Mr Leong was speaking on the sidelines of a public event in Macau on Monday. He noted that what he termed the current fluctuations seen in the city’s economy were linked to the “China-U.S. trade war”, trends in foreign exchange rates and “external incidents”.
The foreign exchange reference was understood to concern the value of China’s currency the yuan versus the U.S. dollar. Most bets in Macau casinos are denominated in Hong Kong dollars, a currency pegged against the greenback, meaning that if if China’s currency falls in relative value, mainland Chinese customers at Macau casinos see a drop in their spending power.
The “external incidents” were not identified by Mr Leong. But Macau’s fellow Chinese Special Administrative Region, Hong Kong, has had protests for months against the local government there. On several occasions there have been violent clashes between protestors and police, and disruption to public transport and the city’s international airport.
The head of Macau’s tourism bureau last week said Macau’s visitor arrival tally for August maintained year-on-year growth despite concerns from the city’s travel industry that inbound group tours might be negatively affected by the Hong Kong protests.
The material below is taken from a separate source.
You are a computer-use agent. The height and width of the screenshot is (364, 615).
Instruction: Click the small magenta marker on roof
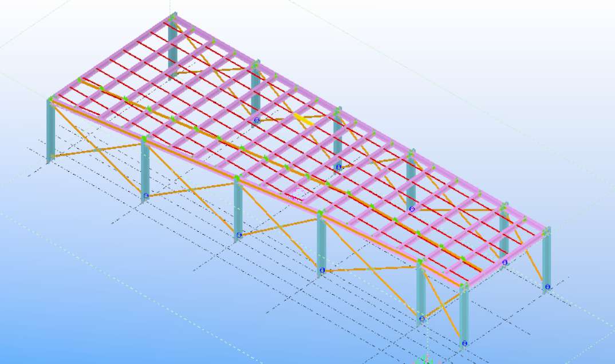294,196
Tourism volume in itself is not necessarily a predictor of Macau casino gross gaming revenue (GGR) performance, as a number of analysts has said that the Macau market still tends to be focused on a pool of premium players betting in high minimums, even within the mass-market segment.
Mr Leong – the top Macau official responsible for handling public policy relating to the local gaming industry – said on Monday that the local government would “keep a close watch” on the overall trend in the city’s consumption expenditure and unemployment rate. The authorities would employ measures to help invigorate the local economy should there be a “serious” downtrend identified in the city’s economic performance, Mr Leong pledged.
Macau’s economy shrank by 2.5 percent year-on-year in real terms in the first half of 2019. During the period, while private consumption expenditure and government consumption expenditure rose in year-on-year terms, investment dropped by 28.8 percent. Exports of services during the period went up by 0.2 percent, but exports of gaming services fell by 0.7 percent.
The city’s casino gross gaming revenue (GGR) tally for the first eight months of 2019 stood at MOP198.22 billion (US$24.5 billion), down 1.9 percent from the prior-year period, according to the latest available data released by Gaming Inspection and Coordination Bureau. The August GGR figure, which fell by 8.6 percent year-on-year, also represented the fifth time this year that the city’s casino industry reported a monthly decline in year-on-year terms.